- _What to work on_
Please retype the line that contains "[SMART Scaffolder to" and all lines that follow it to the end of the entries below, exactly as they stand, with nothing added.

- _Collected data entries_
---+---

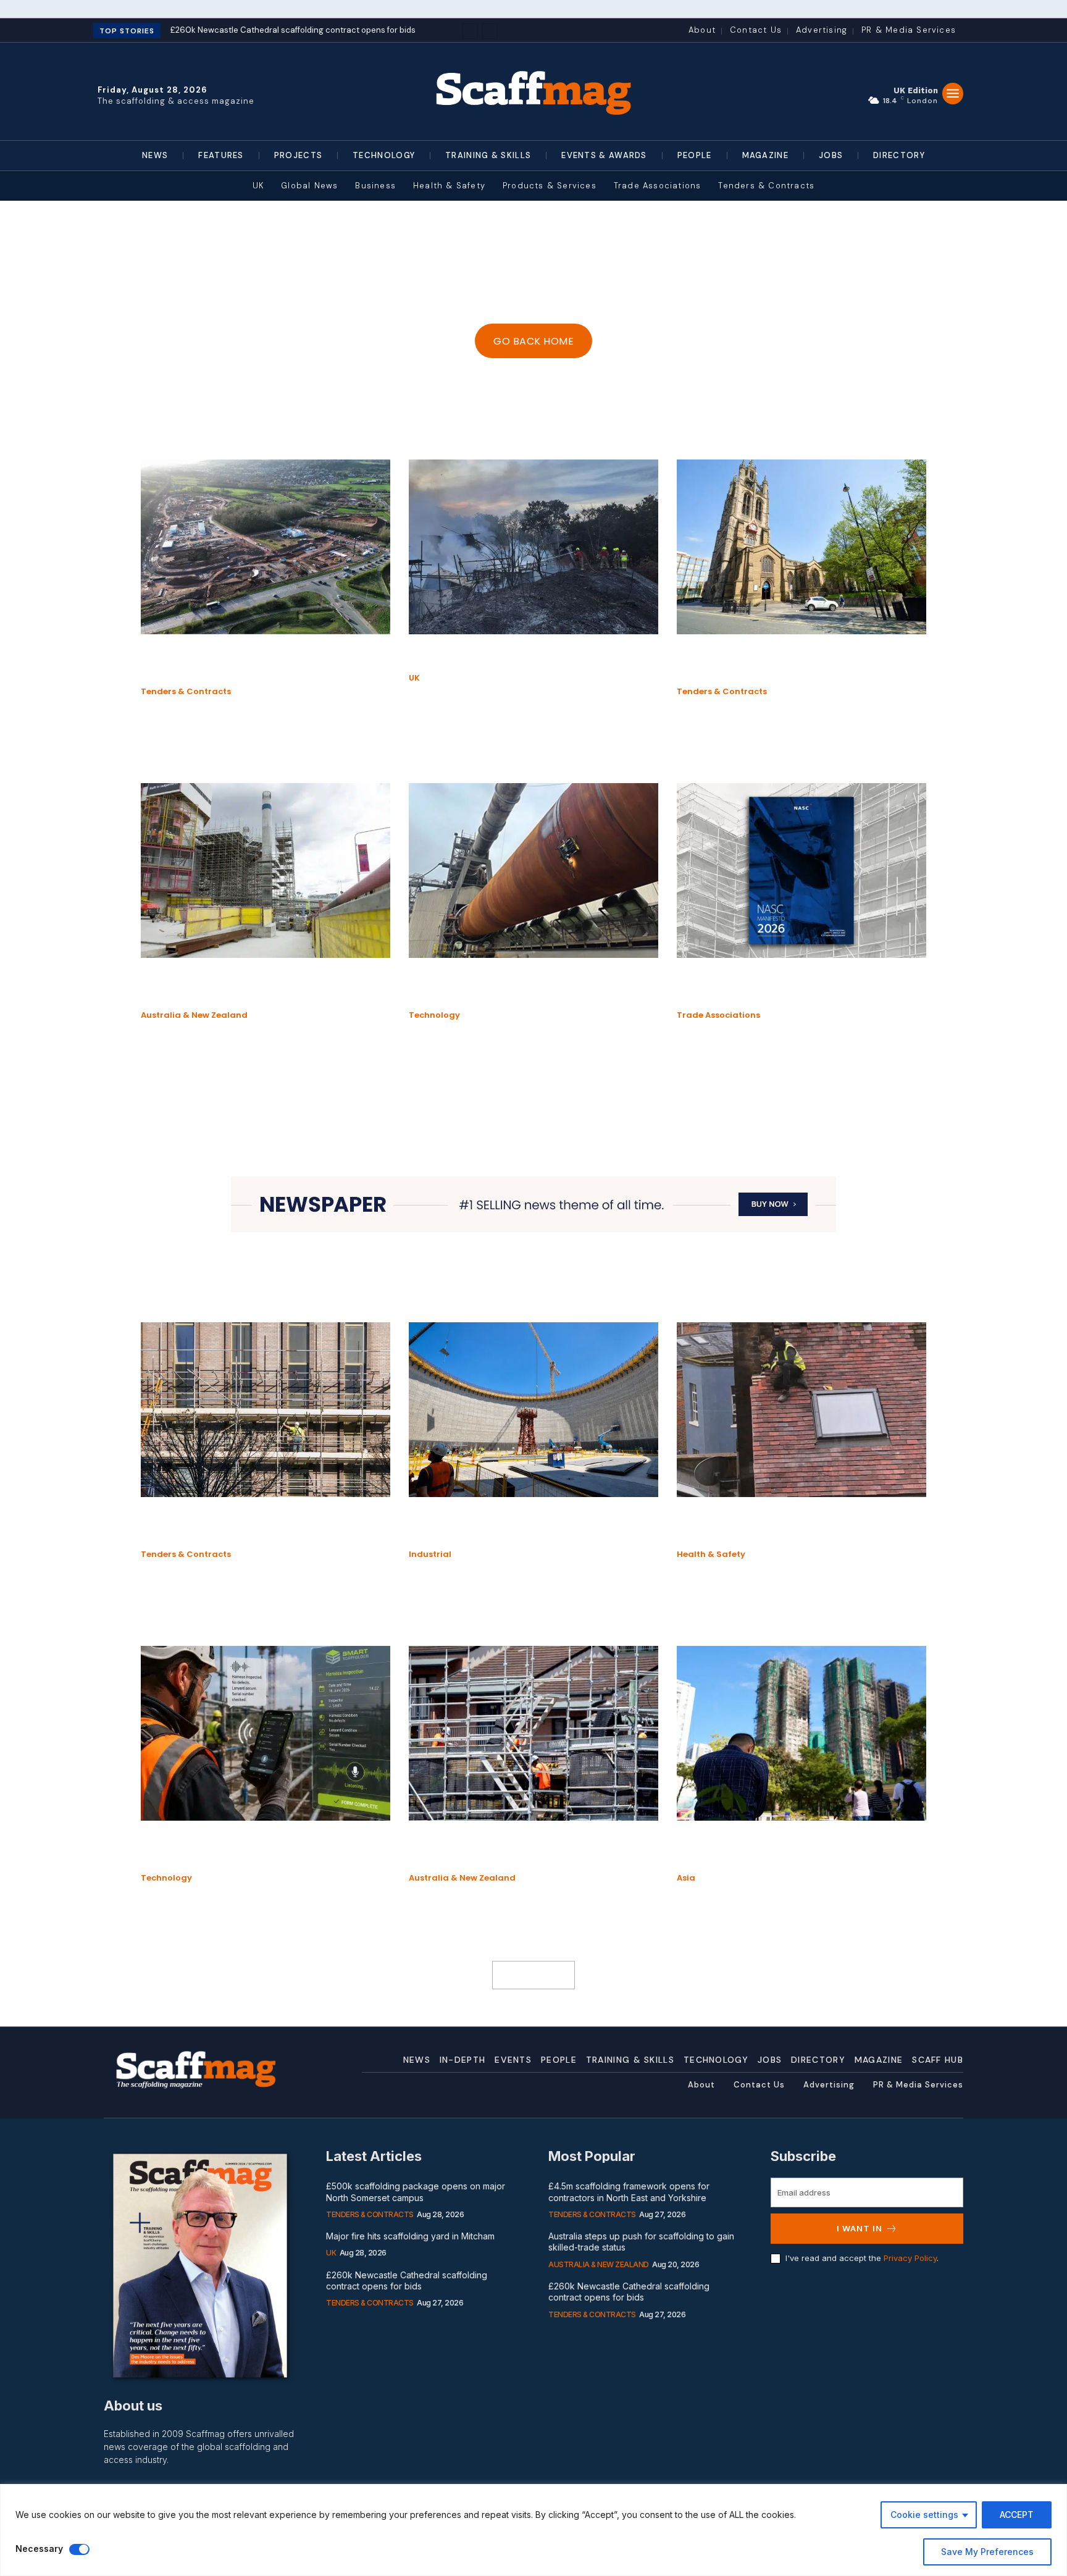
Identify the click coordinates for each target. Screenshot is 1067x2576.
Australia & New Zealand (194, 1015)
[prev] (470, 31)
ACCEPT (1017, 2514)
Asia (686, 1878)
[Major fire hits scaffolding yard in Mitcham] (533, 546)
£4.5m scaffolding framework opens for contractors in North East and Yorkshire (258, 1525)
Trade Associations (718, 1015)
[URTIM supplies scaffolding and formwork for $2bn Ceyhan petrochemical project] (533, 1409)
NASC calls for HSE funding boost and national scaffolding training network (787, 986)
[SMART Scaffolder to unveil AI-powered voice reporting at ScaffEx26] (265, 1733)
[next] (490, 31)
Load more (529, 1975)
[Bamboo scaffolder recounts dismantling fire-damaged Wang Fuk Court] (801, 1733)
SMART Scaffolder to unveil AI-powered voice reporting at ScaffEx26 (256, 1849)
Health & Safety (711, 1554)
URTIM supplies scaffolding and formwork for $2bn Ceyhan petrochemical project (531, 1525)
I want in (859, 2228)
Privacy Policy (910, 2258)
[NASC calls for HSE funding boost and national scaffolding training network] (801, 870)
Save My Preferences (987, 2551)
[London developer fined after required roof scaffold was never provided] (801, 1409)
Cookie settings (924, 2514)
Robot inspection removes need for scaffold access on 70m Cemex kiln (512, 986)
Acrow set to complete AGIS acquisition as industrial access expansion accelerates (264, 986)
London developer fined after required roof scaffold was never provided (790, 1525)
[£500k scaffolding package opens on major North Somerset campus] (265, 546)
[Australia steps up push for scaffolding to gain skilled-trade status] (533, 1733)
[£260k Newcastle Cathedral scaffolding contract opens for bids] (801, 546)
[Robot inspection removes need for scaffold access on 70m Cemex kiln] (533, 870)
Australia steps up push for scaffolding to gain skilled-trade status (530, 1849)
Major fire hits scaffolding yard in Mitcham (533, 656)
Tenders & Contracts (186, 692)
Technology (434, 1015)
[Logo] (533, 91)
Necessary (39, 2548)
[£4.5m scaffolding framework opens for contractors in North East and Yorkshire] (265, 1409)
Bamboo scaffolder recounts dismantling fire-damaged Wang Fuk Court (798, 1849)
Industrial (430, 1554)
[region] (533, 2530)
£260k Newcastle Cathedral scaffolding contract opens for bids (793, 663)
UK (414, 678)
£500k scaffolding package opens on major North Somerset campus (250, 663)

---+---

- _Solution to the exercise_
[SMART Scaffolder to unveil AI-powered voice reporting at ScaffEx26] (265, 1733)
[next] (490, 31)
Load more (529, 1975)
[Bamboo scaffolder recounts dismantling fire-damaged Wang Fuk Court] (801, 1733)
SMART Scaffolder to unveil AI-powered voice reporting at ScaffEx26 (256, 1849)
Health & Safety (711, 1554)
URTIM supplies scaffolding and formwork for $2bn Ceyhan petrochemical project (531, 1525)
I want in (859, 2228)
Privacy Policy (910, 2258)
[NASC calls for HSE funding boost and national scaffolding training network] (801, 870)
Save My Preferences (987, 2551)
[London developer fined after required roof scaffold was never provided] (801, 1409)
Cookie settings (924, 2514)
Robot inspection removes need for scaffold access on 70m Cemex kiln (512, 986)
Acrow set to complete AGIS acquisition as industrial access expansion accelerates (264, 986)
London developer fined after required roof scaffold was never provided (790, 1525)
[£500k scaffolding package opens on major North Somerset campus] (265, 546)
[Australia steps up push for scaffolding to gain skilled-trade status] (533, 1733)
[£260k Newcastle Cathedral scaffolding contract opens for bids] (801, 546)
[Robot inspection removes need for scaffold access on 70m Cemex kiln] (533, 870)
Australia steps up push for scaffolding to gain skilled-trade status (530, 1849)
Major fire hits scaffolding yard in Mitcham (533, 656)
Tenders & Contracts (186, 692)
Technology (434, 1015)
[Logo] (533, 91)
Necessary (39, 2548)
[£4.5m scaffolding framework opens for contractors in North East and Yorkshire] (265, 1409)
Bamboo scaffolder recounts dismantling fire-damaged Wang Fuk Court (798, 1849)
Industrial (430, 1554)
[region] (533, 2530)
£260k Newcastle Cathedral scaffolding contract opens for bids (793, 663)
UK (414, 678)
£500k scaffolding package opens on major North Somerset campus (250, 663)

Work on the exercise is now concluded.